While Mondelez International was swift to deny any connection between the referendum result and its new bar shape, chaos for politicians could yet have consequences for chocolate sales.
Levi Boorer, customer development director at Ferrero, the firm behind Ferrero Rocher and Thorntons, suggested that consumer confidence “shifted” in 2016, “as we entered a period of uncertainty”, with consequences for confectionery sales.
“People are pulling back on their spending and long-standing consumer trends are reversing. As a result, people are opting to entertain more at home, so the ‘big night in’ occurrence is bigger than ever,” he said.
Shoppers planning a big night in will make purchases for the occasion in “two broad ways”, Boorer said, with some preparing in advance “as part of their main shop”, while others will take a more spur of the moment approach.

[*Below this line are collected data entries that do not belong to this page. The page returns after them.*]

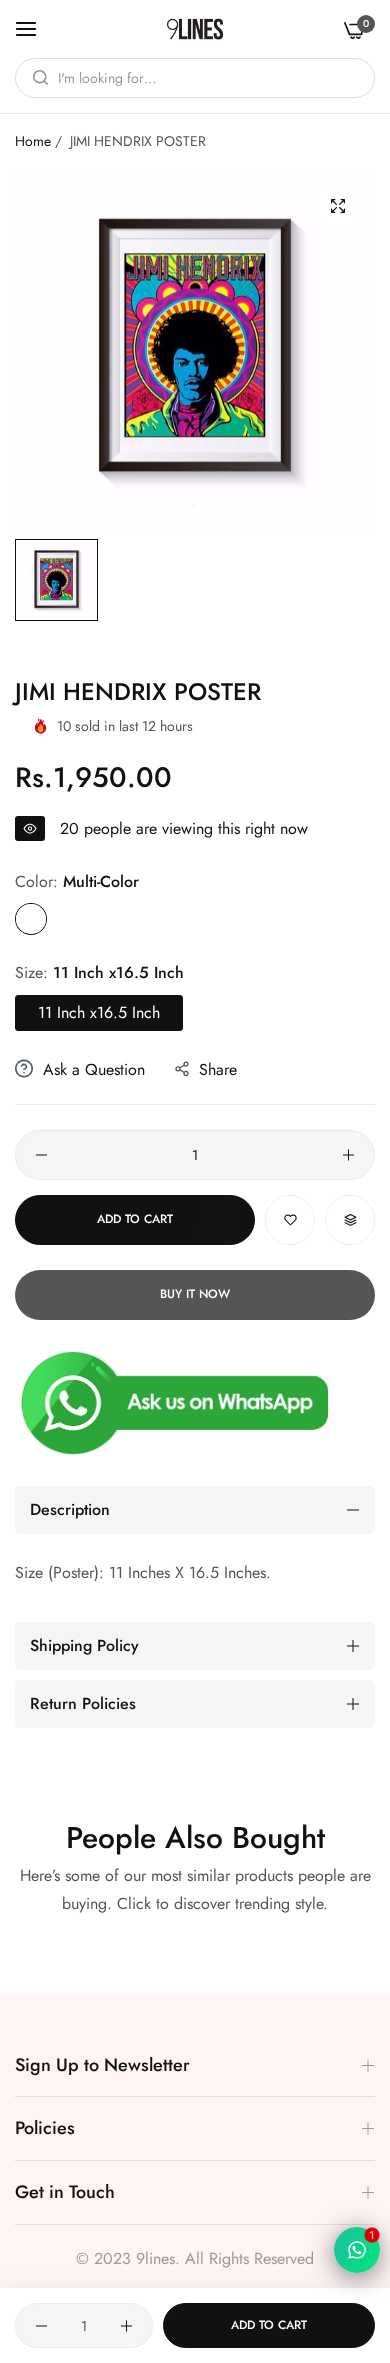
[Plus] (348, 1155)
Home (33, 141)
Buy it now (195, 1294)
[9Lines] (195, 29)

The total sharing bags sector makes up 20% of total confectionary, with chocolate sharing enjoying growth.
For retailers, Boorer reckons its the spontaneous purchasers that present an opportunity for retailers, as these kinds of sales are “experiencing the most significant growth”.
“Research from HIM (in May 2016) told us that 30% of shoppers that did not know what they are going to have for their meal that evening and would likely purchase on their way home,” said Boorer.
“This gives retailers a huge opportunity to influence shopper behaviour in terms of what they are going to eat and drink that night.”
Boorer suggested a selection of chocolates placed alongside complementary products in a secondary siting “adjacent to everyday meals” will provide inspiration for shoppers and “drive basket spend”.
To make the most of this opportunity, it may make sense for retailers to take another look at the larger format chocolate they have on offer.
Boorer said boxed chocolates provide “a lucrative sales opportunity for retailers”, with shoppers “trading up to more premium treats to share with loved ones during an evening at home,” while the popularity of sharing bags accounts for one fifth of UK confectionery market value sales.
“The total sharing bags sector is worth almost £1.1 billion, making up 20% of total confectionery and whilst sales in the category are flat, chocolate sharing is still enjoying growth,” said Boorer.